Throughout the tutorial, colored text will be used to refer to questions or instructions, and/or PyMOL commands.
This is a question prompt: try answering it! This an instruction prompt: follow it! This is a PyMOL prompt: write this in the PyMOL command line prompt! This is a Linux prompt: insert the commands in the terminal!
Setup/Requirements
In order to follow this tutorial you will need to work on a Linux or MacOSX system. We will also make use of PyMOL (freely available for most operating systems) in order to visualize the input and output data.
We assume that you have a working installation of HADDOCK3 on your system. If not, provided you have a working Python version (3.9 to 3.13), you can install it through
pip install haddock3
or refer to the HADDOCK3 installation instructions for more details.
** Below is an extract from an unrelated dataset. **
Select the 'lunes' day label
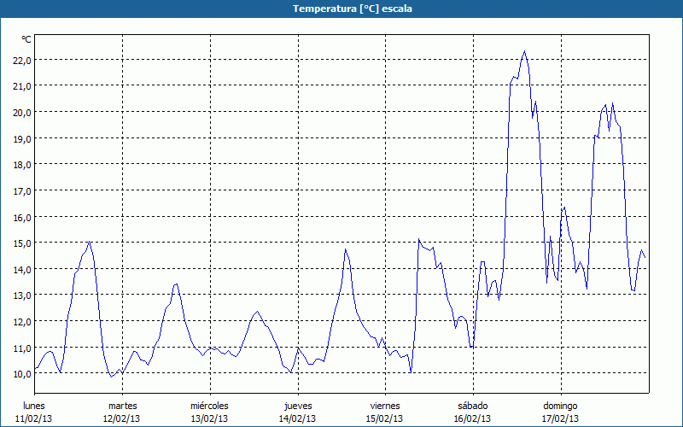683x427 pixels. tap(35, 406)
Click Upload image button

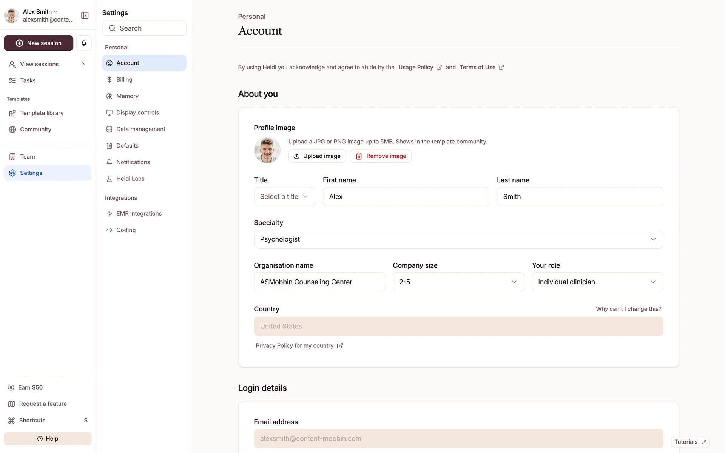[x=317, y=156]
Further we are providing pre-processed PDB files for docking and analysis (but the preprocessing of those files will also be explained in this tutorial). The files have been processed to facilitate their use in HADDOCK and for allowing comparison with the known reference structure of the complex. For this download and unzip the following zip archive and note the location of the extracted files in your system. In it you should find the following directories:
haddock3
: Contains HADDOCK3 configuration and job files for the various scenarios in this tutorialpdbs
: Contains the pre-processed PDB filesrestraints
: Contains the interface information and the correspond restraint files for HADDOCKruns
: Contains pre-calculated run results for the various scenarios in this tutorial
Preparing PDB files for docking
In this section we will prepare the PDB files of the nanobody and antigen for docking.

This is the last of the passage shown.